(Entries with element and text location data)

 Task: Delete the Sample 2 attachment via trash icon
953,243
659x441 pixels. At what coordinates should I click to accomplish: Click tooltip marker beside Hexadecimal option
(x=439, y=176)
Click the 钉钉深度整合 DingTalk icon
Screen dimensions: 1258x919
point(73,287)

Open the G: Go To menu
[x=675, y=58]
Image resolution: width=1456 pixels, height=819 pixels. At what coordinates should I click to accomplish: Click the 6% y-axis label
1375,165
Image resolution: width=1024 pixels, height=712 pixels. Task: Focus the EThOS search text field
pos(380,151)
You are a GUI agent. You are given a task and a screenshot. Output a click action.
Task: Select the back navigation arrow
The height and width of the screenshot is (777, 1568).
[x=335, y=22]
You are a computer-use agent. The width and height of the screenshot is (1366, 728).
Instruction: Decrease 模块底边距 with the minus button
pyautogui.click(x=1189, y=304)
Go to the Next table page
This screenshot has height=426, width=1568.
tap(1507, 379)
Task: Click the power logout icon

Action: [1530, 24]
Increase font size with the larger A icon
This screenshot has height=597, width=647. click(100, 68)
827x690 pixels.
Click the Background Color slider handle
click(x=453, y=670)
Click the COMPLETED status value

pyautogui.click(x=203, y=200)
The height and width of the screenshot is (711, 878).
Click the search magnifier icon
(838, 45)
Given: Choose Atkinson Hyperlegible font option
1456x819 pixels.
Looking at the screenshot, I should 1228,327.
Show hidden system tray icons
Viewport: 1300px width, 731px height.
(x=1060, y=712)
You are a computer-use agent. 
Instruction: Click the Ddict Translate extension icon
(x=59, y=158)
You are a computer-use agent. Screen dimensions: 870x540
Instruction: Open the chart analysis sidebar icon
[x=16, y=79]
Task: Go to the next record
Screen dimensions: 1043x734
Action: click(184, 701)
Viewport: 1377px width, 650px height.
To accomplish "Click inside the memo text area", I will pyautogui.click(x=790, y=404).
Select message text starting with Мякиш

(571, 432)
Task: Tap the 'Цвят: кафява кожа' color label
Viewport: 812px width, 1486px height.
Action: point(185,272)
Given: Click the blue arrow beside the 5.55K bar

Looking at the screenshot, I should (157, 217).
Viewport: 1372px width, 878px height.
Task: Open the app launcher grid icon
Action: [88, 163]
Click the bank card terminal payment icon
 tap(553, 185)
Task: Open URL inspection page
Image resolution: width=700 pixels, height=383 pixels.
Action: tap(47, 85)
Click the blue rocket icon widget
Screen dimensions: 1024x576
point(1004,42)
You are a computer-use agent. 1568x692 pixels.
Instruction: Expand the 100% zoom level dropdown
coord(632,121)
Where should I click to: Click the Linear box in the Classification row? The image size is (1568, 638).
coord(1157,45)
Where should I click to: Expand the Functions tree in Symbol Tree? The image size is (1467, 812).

> _WORK TO BE COMPLETED_
Copy the part of the entries that starts with the line containing "Where should I click to: Click" and runs through the last line, word for word.

> _SOLUTION TO THIS TASK_
Where should I click to: Click the Linear box in the Classification row? The image size is (1568, 638).
coord(1157,45)
Where should I click to: Expand the Functions tree in Symbol Tree? The image size is (1467, 812).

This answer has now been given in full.